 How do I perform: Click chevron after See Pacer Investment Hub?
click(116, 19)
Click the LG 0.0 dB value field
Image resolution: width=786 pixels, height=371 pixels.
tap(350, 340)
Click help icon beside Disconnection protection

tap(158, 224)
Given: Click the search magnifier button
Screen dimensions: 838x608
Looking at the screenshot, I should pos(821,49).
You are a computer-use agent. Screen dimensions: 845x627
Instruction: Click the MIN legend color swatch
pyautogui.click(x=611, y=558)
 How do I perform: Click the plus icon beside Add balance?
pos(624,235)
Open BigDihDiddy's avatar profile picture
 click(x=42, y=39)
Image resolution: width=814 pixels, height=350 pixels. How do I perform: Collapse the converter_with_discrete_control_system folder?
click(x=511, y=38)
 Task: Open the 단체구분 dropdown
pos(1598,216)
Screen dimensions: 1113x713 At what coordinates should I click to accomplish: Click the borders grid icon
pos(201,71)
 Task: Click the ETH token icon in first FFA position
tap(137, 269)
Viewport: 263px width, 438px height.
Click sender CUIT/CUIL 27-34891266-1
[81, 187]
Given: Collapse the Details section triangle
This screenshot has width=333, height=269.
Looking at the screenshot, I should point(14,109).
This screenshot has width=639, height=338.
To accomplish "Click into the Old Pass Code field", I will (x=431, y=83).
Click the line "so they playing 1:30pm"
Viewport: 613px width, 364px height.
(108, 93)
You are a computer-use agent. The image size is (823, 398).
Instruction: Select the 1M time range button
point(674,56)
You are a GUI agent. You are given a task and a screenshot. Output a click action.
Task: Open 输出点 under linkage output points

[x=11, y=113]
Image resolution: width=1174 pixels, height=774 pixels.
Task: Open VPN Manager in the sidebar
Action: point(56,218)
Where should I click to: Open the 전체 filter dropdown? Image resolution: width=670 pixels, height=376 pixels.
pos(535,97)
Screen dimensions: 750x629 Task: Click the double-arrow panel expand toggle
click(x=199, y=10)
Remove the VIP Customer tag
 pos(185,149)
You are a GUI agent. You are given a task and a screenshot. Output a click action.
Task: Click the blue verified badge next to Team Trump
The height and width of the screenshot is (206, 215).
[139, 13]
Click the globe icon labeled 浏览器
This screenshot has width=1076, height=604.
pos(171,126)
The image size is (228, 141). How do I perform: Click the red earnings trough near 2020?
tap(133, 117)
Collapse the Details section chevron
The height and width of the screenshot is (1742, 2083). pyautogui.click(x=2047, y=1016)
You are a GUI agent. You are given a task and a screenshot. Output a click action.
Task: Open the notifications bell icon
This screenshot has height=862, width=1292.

──────────────────────────────

--- GIVEN PROBLEM ---
Render the records above as a JSON list of strings, one string per line, leaving out blank lines.

--- RESULT OF THIS TASK ---
[
  " How do I perform: Click chevron after See Pacer Investment Hub?",
  "click(116, 19)",
  "Click the LG 0.0 dB value field",
  "Image resolution: width=786 pixels, height=371 pixels.",
  "tap(350, 340)",
  "Click help icon beside Disconnection protection",
  "tap(158, 224)",
  "Given: Click the search magnifier button",
  "Screen dimensions: 838x608",
  "Looking at the screenshot, I should pos(821,49).",
  "You are a computer-use agent. Screen dimensions: 845x627",
  "Instruction: Click the MIN legend color swatch",
  "pyautogui.click(x=611, y=558)",
  " How do I perform: Click the plus icon beside Add balance?",
  "pos(624,235)",
  "Open BigDihDiddy's avatar profile picture",
  " click(x=42, y=39)",
  "Image resolution: width=814 pixels, height=350 pixels. How do I perform: Collapse the converter_with_discrete_control_system folder?",
  "click(x=511, y=38)",
  " Task: Open the 단체구분 dropdown",
  "pos(1598,216)",
  "Screen dimensions: 1113x713 At what coordinates should I click to accomplish: Click the borders grid icon",
  "pos(201,71)",
  " Task: Click the ETH token icon in first FFA position",
  "tap(137, 269)",
  "Viewport: 263px width, 438px height.",
  "Click sender CUIT/CUIL 27-34891266-1",
  "[81, 187]",
  "Given: Collapse the Details section triangle",
  "This screenshot has width=333, height=269.",
  "Looking at the screenshot, I should point(14,109).",
  "This screenshot has width=639, height=338.",
  "To accomplish \"Click into the Old Pass Code field\", I will (x=431, y=83).",
  "Click the line \"so they playing 1:30pm\"",
  "Viewport: 613px width, 364px height.",
  "(108, 93)",
  "You are a computer-use agent. The image size is (823, 398).",
  "Instruction: Select the 1M time range button",
  "point(674,56)",
  "You are a GUI agent. You are given a task and a screenshot. Output a click action.",
  "Task: Open 输出点 under linkage output points",
  "[x=11, y=113]",
  "Image resolution: width=1174 pixels, height=774 pixels.",
  "Task: Open VPN Manager in the sidebar",
  "Action: point(56,218)",
  "Where should I click to: Open the 전체 filter dropdown? Image resolution: width=670 pixels, height=376 pixels.",
  "pos(535,97)",
  "Screen dimensions: 750x629 Task: Click the double-arrow panel expand toggle",
  "click(x=199, y=10)",
  "Remove the VIP Customer tag",
  " pos(185,149)",
  "You are a GUI agent. You are given a task and a screenshot. Output a click action.",
  "Task: Click the blue verified badge next to Team Trump",
  "The height and width of the screenshot is (206, 215).",
  "[139, 13]",
  "Click the globe icon labeled 浏览器",
  "This screenshot has width=1076, height=604.",
  "pos(171,126)",
  "The image size is (228, 141). How do I perform: Click the red earnings trough near 2020?",
  "tap(133, 117)",
  "Collapse the Details section chevron",
  "The height and width of the screenshot is (1742, 2083). pyautogui.click(x=2047, y=1016)",
  "You are a GUI agent. You are given a task and a screenshot. Output a click action.",
  "Task: Open the notifications bell icon",
  "This screenshot has height=862, width=1292."
]